The first step was a comprehensive analysis of all of Poland, which allowed us to identify areas with the highest potential for expanding our travel agency network, while taking boundary conditions into account.
We took into account indicators such as:
Competition saturation
We mapped data on travel industry sales points and analyzed a total of 2,256 locations, which allowed us to identify already saturated areas and exclude them from further stages of analysis. These defined boundary conditions allowed us to focus on areas that met the established criteria in the next stage.
Identification and mapping of frequent travelers
In the next step, we analyzed where the Travelplanet.pl target audience is located. First, we isolated the "travellovers" behavioral segment—people who travel actively and regularly appear at airports or travel abroad.
Demographics, population, and income
To ensure new sales points are placed in the right types of locations, our analysis included the minimum number of residents within range, their demographic profile, and the area's characteristics in terms of income levels.
Traffic type and dynamics
We analyzed traffic intensity and dynamics for nearly 500,000 hexagons across the country. This allowed us to identify areas characterized by high traffic, with a particular focus on places with a high share of people stopping—those that attract local residents for various reasons, such as pedestrian zones, high streets, or retail parks.
For each indicator, we first checked whether a given area met the set boundary conditions, and then treated them as key ranking variables—the higher the values for each element, the greater the chance of success for a new office.


"Digital transformation isn't just for e-commerce. Thanks to dataplace.ai we have also brought it into our franchise expansion process, replacing intuition with precise analysis based on real consumer behavior. As a result, our franchisees receive not only a well-known brand and a great product, but also the certainty that their business is being built in a location with proven potential.” – Radosław Damasiewicz, CEO of Travelplanet
After filtering out hexagons that did not meet the defined boundary conditions, we assigned weights to individual variables based on their significance to business potential and proceeded to build a scoring model. This allowed us to identify four categories of locations with varying business potential – from premium locations to acceptable ones. Importantly, even lower rankings do not imply a lack of value – every location evaluated met the minimum criteria for attractiveness, i.e., the so-called boundary conditions.

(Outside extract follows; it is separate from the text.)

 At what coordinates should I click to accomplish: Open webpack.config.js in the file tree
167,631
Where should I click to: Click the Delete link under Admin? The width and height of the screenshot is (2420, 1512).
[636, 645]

The analysis results revealed areas with high potential that are often not visible at first glance, confirming that precise spatial data analysis can uncover promising locations even in a seemingly saturated market.

After identifying the areas with the highest potential for network expansion, Travelplanet.pl gained access to the placeme application, which enables detailed analysis of specific locations. The team simply enters an address, selects a catchment area, and within seconds receives a detailed report in the form of actionable business insights, including analyses such as:
Thanks to the two-stage location analysis, Travelplanet.pl has gained a precise system for identifying areas with the highest business potential for its franchisees. A comprehensive white-spot analysis combined with the precise verification of specific locations in the placeme application allows the company to make decisions based on hard data rather than intuition. As a result, Travelplanet.pl has significantly reduced investment risk and shortened the decision-making process when analyzing new locations.
The tools used have also increased the perceived attractiveness of the franchise system among potential partners interested in joining the network. Existing partners are now interested in opening additional branches in high-potential locations identified through these tools.